They all stared at us accusingly as we drove into the dump.
I mean the garden ornaments, of course. Faded in the sun and worn by years of exposure, they'd been lined up along the route to the main parking area. I saw any number of owls, gnomes, Rupert The Bears, deer, pigs, badgers, blue tits, lucky wishing wells, Terracotta Soldiers and licensed properties, all watching us like angry exes at a really awkward school disco.They'd been arranged there with care by the workers at the dump, or rather, the recycling hub. This was the new name for the place, and it was no longer just somewhere where you went to ditch your crap. It had to be carefully sorted and placed into one of 13 very long, very deep skips - one for plasterboard, one for paper and cardboard, one for plastic, one for electrics and electronics, and broken washing machines...
Needless to say, we had not gotten this memo and turned up instead with loads of ragged black bags full of junk and clutter from our cupboard (and our in-law's busted-ass vacuum cleaner). This is what happens when you come from Dagenham - there you dump it and drive off. In Southampton, they sort of want to recycle all this.
I made my apologies and tried to focus on chucking away old magazines and cardboard into the right skip. My in-law, meanwhile, just gave up straight away and gave the staff lots of black bags for them to sort through, having been overwhelmed by the magnitude of it all.
I felt a pang of sadness as I ditched our old £29 microwave. It had served us well for nigh-on 7 years, and we only finally - reluctantly - set it aside when its rotator motor failed and the insides rusted to the point that we had started to get bits of black debris in our scrambled eggs.

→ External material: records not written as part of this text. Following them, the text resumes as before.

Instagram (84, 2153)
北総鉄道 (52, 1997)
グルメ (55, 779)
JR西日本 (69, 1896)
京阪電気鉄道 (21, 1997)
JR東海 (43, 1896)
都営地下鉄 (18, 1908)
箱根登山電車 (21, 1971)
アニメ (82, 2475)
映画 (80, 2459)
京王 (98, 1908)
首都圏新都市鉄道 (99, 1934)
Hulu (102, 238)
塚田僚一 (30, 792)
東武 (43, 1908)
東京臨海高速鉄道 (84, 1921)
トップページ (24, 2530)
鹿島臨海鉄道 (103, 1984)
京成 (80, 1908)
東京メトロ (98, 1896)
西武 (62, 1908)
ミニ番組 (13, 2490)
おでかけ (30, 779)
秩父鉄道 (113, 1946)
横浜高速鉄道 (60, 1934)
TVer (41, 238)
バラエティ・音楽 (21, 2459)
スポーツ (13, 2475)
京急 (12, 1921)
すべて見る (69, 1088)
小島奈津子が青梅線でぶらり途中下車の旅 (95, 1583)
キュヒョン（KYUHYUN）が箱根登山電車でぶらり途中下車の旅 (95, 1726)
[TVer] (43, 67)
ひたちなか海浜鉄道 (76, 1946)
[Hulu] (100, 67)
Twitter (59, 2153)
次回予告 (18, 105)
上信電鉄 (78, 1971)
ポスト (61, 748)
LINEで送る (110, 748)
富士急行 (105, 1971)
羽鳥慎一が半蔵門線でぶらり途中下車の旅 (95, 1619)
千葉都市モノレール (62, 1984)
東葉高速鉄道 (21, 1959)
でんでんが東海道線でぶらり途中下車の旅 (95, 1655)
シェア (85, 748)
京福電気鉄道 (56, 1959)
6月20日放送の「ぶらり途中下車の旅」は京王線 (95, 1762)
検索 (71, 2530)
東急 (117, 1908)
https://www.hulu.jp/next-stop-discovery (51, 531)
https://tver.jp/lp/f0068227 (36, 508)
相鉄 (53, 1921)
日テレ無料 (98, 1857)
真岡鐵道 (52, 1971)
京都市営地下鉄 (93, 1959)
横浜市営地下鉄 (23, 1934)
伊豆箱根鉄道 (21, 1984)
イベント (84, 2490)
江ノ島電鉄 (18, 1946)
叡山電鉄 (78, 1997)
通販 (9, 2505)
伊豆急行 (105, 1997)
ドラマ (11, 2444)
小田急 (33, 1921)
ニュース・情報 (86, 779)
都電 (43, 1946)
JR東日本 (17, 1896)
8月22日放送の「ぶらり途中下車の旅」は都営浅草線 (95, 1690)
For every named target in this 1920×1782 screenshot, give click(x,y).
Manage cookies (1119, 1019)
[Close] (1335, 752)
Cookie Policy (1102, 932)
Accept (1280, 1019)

At home, before I set off, I shoved in some old flowers into the microwave, making use of the extra space this would free up. My SO gasped and realised that I had - by accident or design - just added a floral tribute to the funeral of our trusty microwave. It was rather poignant. At the dump, I rested the microwave gently on an old office chair next to the electronics skip, as the council worker said he'd deal with it from that point on. I turned and left, feeling a little bereft.

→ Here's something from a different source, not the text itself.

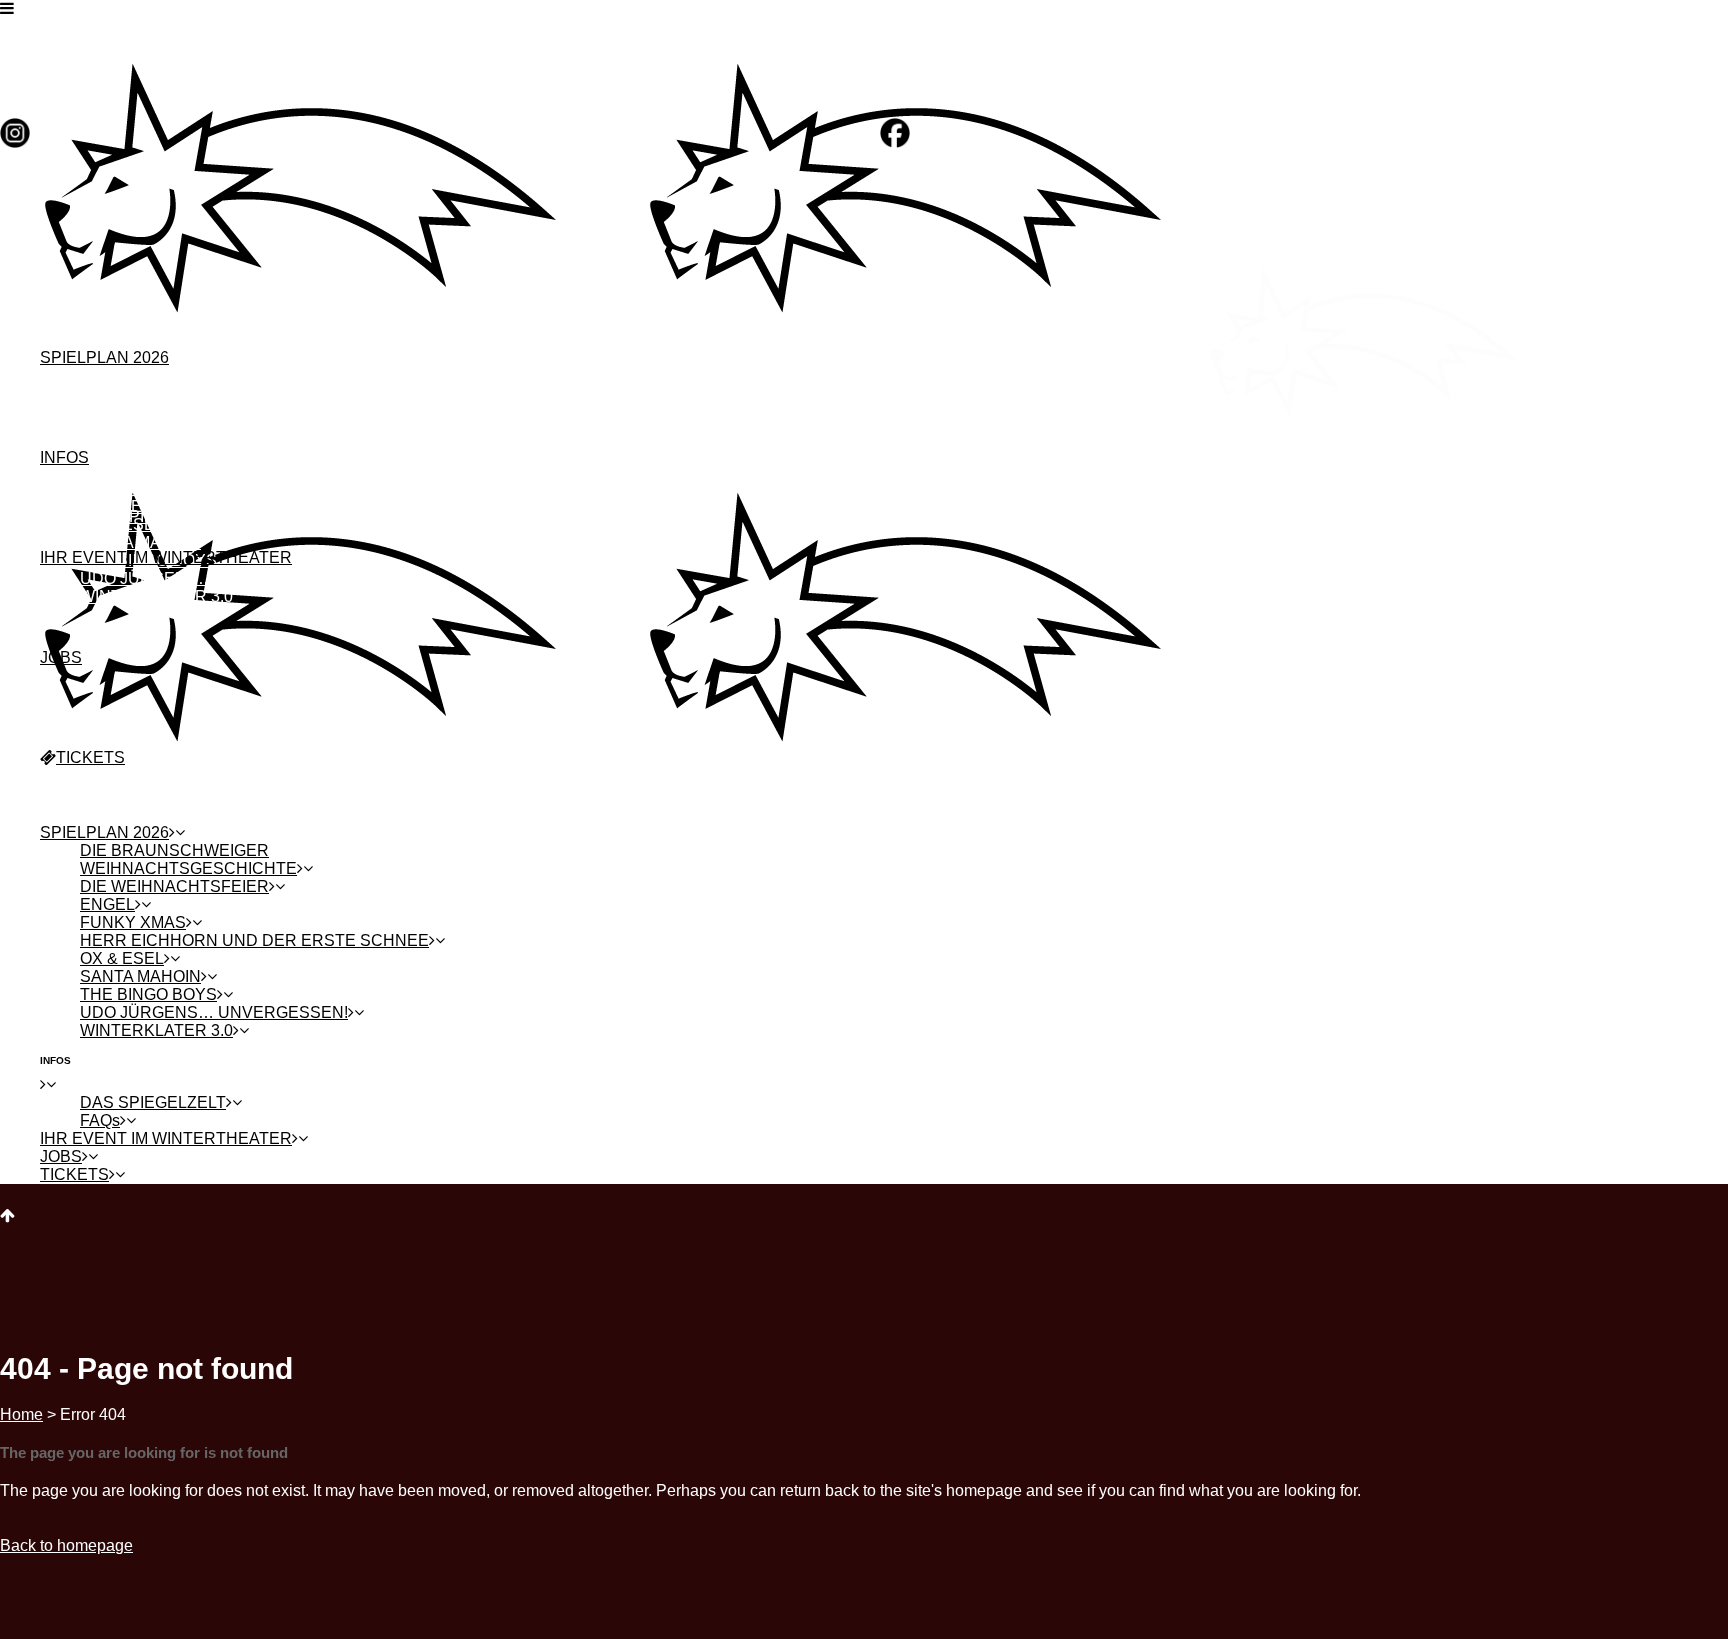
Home (21, 1414)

The irony of it all was, of course, where the dump is. Next to the docks, you can see the vast, horrific, magnificent sight of barges playing host to vast mountains of trash and junk. And right next to the dump itself, you can see the still-amazing sight of vast cranes lifting and lowering containers into neat towering rows, all piloted by one tiny little man on top of the long, vast spider-like thing that does the work of hundreds of old school dockers.
Here is where all our manufactured crap arrives, and here is where it ends up once we tire of it. Most of what's in these containers will end up in the dump or in places like it. Consumerism is many things, but in the end, it is about desire, and that can be surprisingly disposable when we move on to other things and other infatuations.
I tried to crack a topical joke as I ditched my in-law's vacuum cleaner by the electronics skip. "Knackered, I'm afraid..." I said to the rather bored looking council workers. "More life in a Christmas turkey!" They didn't laugh. As my in-law finished handing over ragged bags of junk to the poor souls in the general waste section, I slipped a fiver into their Christmas box by way of nervous apology.
Over my shoulder, I saw a shed where they seemed to stash the few things of value they’d managed to salvage. I saw a beautiful dolls house, cleaned up and neatly place on a shelf in the shed. I felt a little relief. Seeing a dolly house in a skip would have been heart breaking.
And why be sorry for feeling sentimental? It makes a change from just throwing things away a few days before the Great Consumerist Binge that is Christmas. I wondered about the men and women – Chinese, of course – who made our microwave at the other end of the World and the great consumerist life cycle.
Did they know their microwave would last so long? Did they ever wonder about the long journey it had on its container ship? Did they ever imagine who might end up owning their handiwork? And could they imagine it all ending up in a council skip one drab Wednesday afternoon in December?
That microwave was the only connection I had with those people. What were they like? Did they have pride in their work? What were their dreams? What consumer goods did they save up their Yuan for? I’d never know, and that seemed desperately sad.
We got in the car and drove off, the garden ornaments staring at us as we left. In our wake, the council workers sighed and picked up all the junk that had fallen out of our bags.